§ **Exercise description**:
Below are some entries. Count how many of their lines include "agent", then give that number only.

§ **Collected data entries**:
- - -

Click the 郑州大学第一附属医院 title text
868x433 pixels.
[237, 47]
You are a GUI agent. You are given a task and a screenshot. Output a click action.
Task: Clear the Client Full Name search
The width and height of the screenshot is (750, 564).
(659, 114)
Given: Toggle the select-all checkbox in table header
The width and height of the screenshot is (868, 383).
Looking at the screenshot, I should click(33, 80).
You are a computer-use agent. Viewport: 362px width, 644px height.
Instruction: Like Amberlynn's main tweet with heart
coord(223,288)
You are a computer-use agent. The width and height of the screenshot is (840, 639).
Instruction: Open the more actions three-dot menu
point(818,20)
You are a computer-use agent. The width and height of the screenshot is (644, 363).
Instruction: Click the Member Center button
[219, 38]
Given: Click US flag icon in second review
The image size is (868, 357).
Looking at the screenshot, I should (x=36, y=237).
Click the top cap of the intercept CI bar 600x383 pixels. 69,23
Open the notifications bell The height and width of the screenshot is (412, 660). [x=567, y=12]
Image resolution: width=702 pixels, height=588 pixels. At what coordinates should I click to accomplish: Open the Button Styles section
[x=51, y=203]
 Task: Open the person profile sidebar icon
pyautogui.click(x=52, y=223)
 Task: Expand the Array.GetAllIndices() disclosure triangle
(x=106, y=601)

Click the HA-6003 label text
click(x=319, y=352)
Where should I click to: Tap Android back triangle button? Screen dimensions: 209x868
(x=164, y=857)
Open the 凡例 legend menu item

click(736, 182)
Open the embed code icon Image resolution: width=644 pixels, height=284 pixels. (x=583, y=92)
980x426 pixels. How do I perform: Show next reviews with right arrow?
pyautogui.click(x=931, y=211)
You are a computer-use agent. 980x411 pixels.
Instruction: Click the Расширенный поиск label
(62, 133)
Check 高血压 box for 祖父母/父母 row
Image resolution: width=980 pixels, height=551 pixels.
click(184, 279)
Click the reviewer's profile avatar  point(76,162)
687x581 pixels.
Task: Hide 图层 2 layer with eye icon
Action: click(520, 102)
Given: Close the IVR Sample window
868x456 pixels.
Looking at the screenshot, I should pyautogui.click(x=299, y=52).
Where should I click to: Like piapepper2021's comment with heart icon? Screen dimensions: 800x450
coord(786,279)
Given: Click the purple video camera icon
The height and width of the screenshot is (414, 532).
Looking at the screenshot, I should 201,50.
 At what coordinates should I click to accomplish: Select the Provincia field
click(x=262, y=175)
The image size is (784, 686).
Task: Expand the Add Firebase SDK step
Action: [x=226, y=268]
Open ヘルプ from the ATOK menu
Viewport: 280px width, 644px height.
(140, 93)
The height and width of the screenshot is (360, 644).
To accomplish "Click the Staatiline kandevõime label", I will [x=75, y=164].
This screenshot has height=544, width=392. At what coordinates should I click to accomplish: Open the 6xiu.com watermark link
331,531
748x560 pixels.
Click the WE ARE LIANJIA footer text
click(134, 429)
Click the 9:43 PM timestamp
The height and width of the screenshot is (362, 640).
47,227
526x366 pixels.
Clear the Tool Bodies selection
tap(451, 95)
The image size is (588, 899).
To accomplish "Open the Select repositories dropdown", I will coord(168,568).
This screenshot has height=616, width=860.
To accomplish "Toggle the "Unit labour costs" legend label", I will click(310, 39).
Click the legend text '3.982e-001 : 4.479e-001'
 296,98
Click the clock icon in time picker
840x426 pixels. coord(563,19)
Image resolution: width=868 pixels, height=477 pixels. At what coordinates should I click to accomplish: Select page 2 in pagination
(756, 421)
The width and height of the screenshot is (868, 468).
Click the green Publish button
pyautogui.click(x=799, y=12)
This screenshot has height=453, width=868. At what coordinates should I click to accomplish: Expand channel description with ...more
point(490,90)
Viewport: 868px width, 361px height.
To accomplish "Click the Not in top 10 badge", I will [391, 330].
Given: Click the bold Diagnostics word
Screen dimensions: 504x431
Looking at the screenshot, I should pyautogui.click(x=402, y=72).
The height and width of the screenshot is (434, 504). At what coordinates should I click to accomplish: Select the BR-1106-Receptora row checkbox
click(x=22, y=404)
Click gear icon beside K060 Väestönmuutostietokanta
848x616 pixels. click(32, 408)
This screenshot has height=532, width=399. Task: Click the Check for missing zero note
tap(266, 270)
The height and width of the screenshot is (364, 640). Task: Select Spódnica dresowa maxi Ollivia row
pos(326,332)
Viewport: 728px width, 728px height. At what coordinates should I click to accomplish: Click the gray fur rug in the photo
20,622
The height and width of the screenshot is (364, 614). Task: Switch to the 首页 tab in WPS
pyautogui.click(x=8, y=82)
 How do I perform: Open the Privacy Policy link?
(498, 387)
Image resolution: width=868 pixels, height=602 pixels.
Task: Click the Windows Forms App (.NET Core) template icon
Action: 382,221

- - -

§ **Solution for this exercise**:
5